Segment Start: Entries supplied

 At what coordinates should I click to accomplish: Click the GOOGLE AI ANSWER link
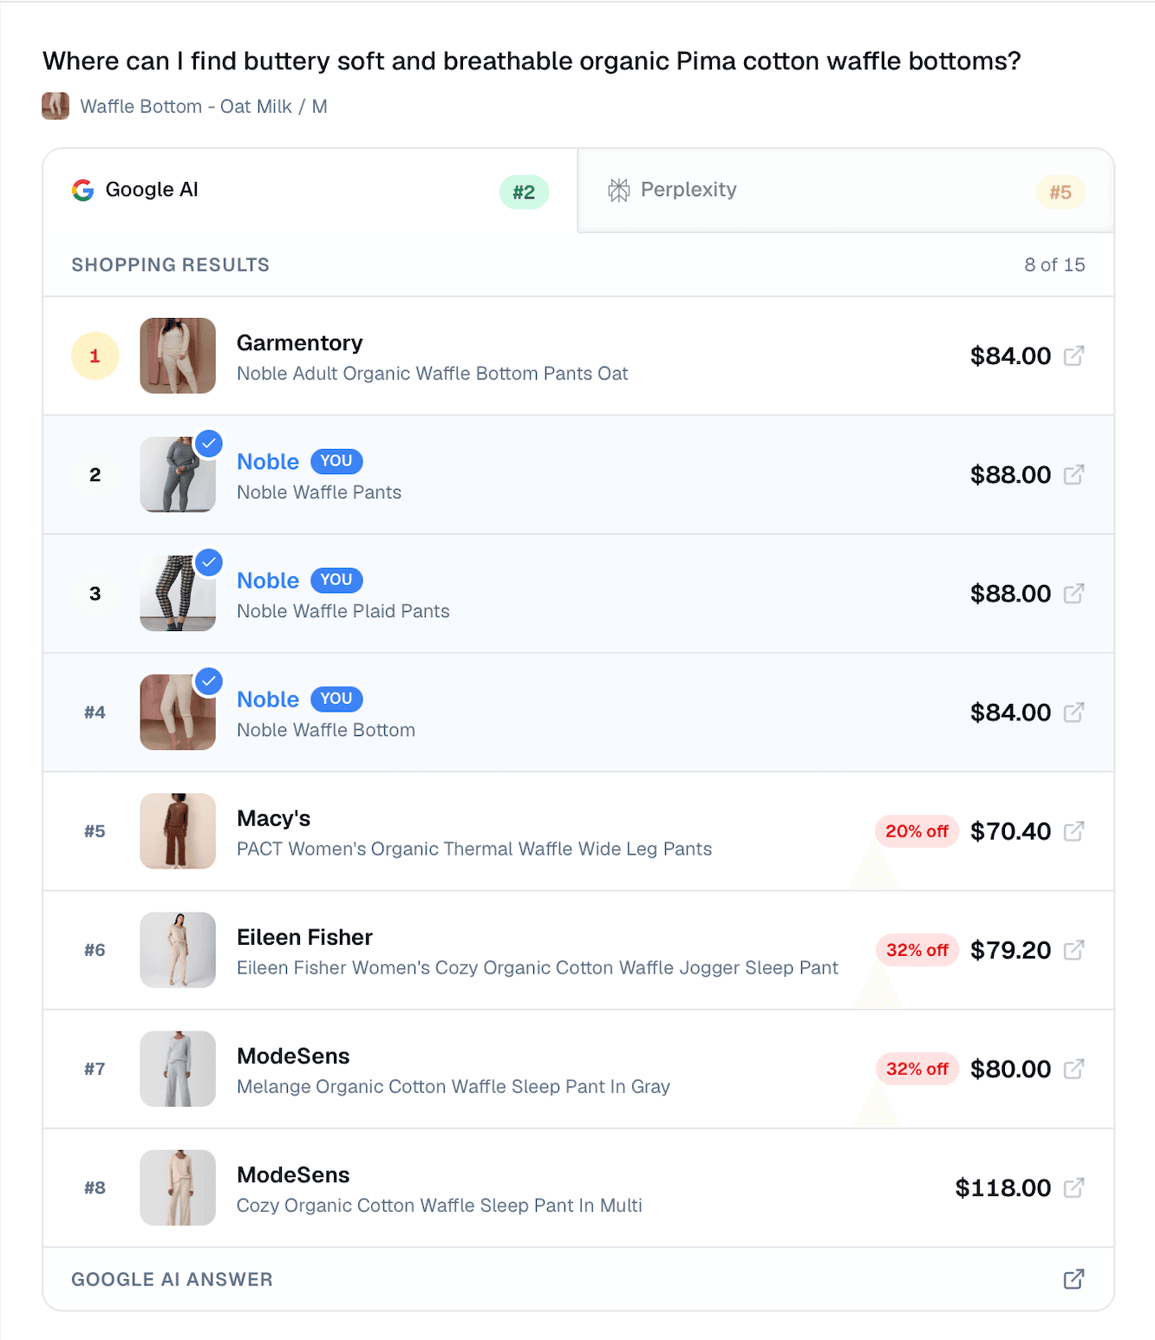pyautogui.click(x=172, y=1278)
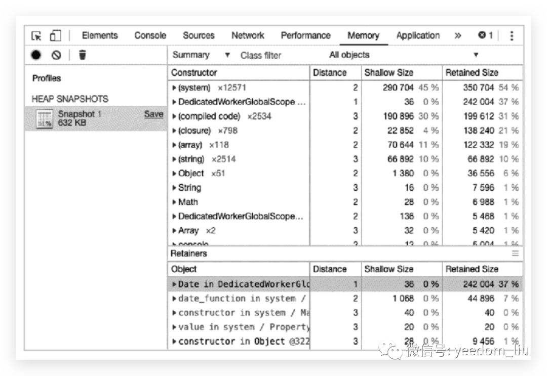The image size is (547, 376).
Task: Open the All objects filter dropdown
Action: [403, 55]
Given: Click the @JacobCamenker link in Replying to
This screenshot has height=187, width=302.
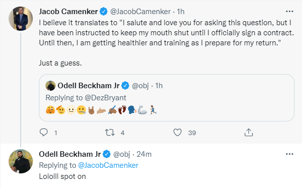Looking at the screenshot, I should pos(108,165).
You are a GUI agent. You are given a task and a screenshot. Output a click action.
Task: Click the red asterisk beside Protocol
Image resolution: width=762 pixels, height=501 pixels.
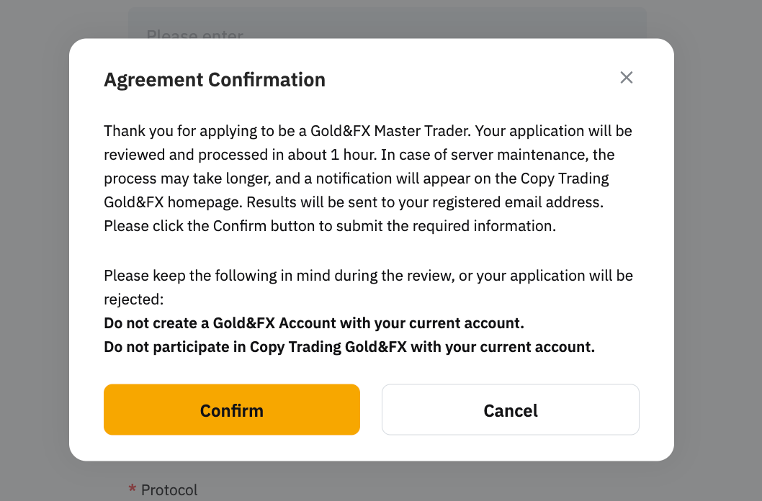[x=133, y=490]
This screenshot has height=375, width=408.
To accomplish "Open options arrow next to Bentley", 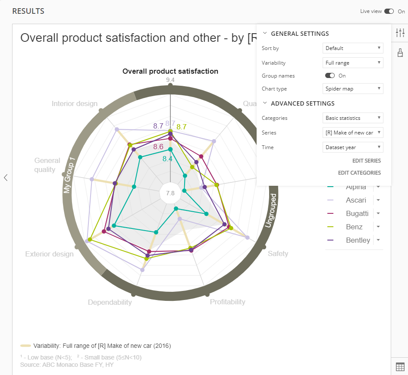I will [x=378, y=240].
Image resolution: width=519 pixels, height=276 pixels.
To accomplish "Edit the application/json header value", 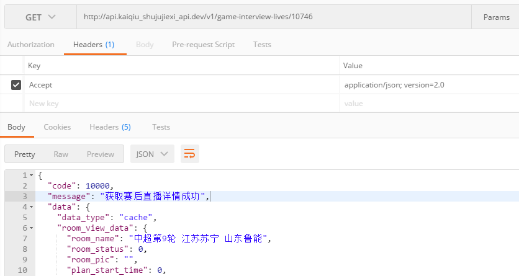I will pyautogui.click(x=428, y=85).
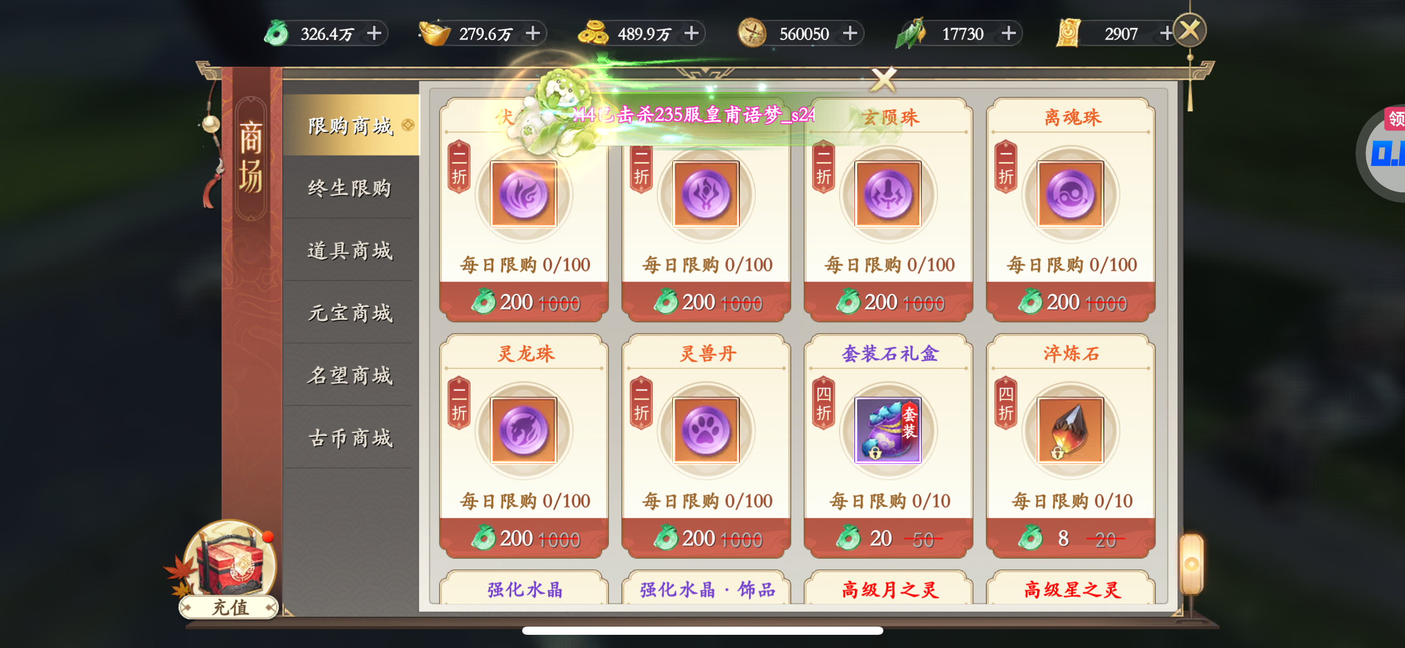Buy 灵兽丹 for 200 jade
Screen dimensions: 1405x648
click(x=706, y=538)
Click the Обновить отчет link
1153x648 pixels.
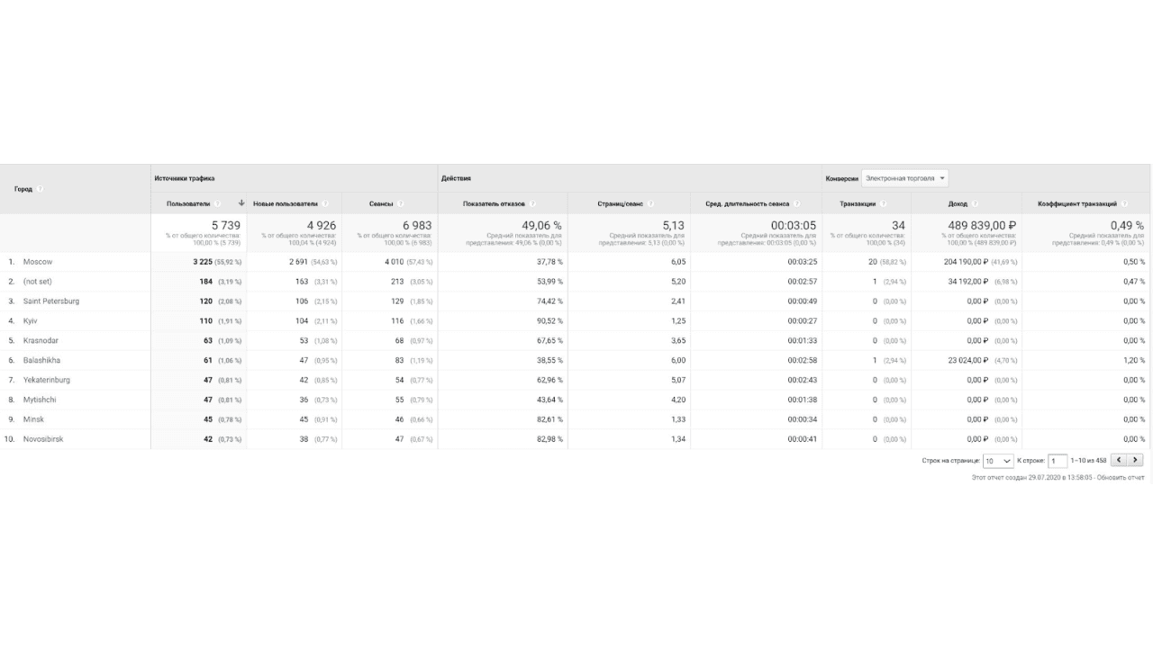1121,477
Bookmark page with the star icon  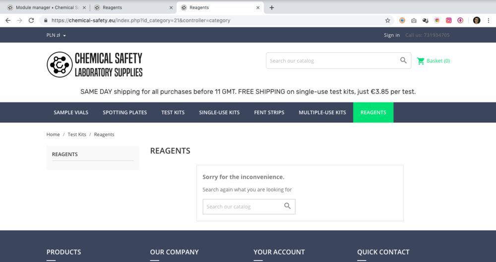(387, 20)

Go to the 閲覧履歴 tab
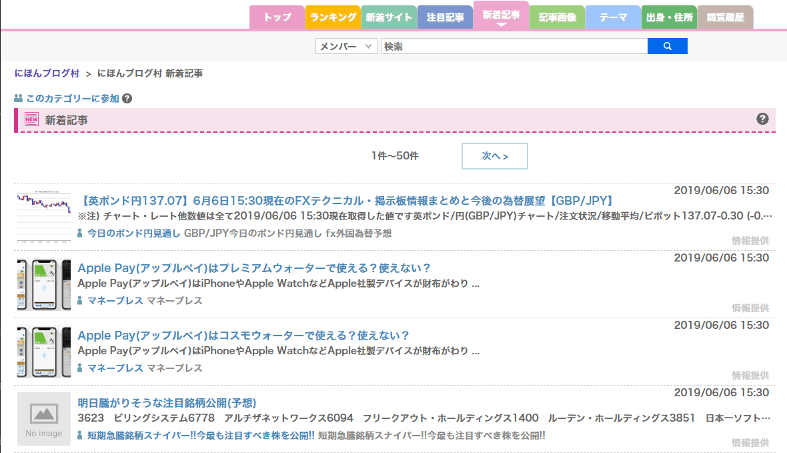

Segment End: Entries supplied

- [Work order]
Transcribe the lines above exactly, beginning at the one with "This screenshot has height=187, width=302." and ending at the one with "This screenshot has height=375, width=408.". Include both; exclude the pictures.

- [Answer section]
This screenshot has height=187, width=302.
Looking at the screenshot, I should pos(108,165).
You are a GUI agent. You are given a task and a screenshot. Output a click action.
Task: Click the red asterisk beside Protocol
Image resolution: width=762 pixels, height=501 pixels.
[x=133, y=490]
This screenshot has height=375, width=408.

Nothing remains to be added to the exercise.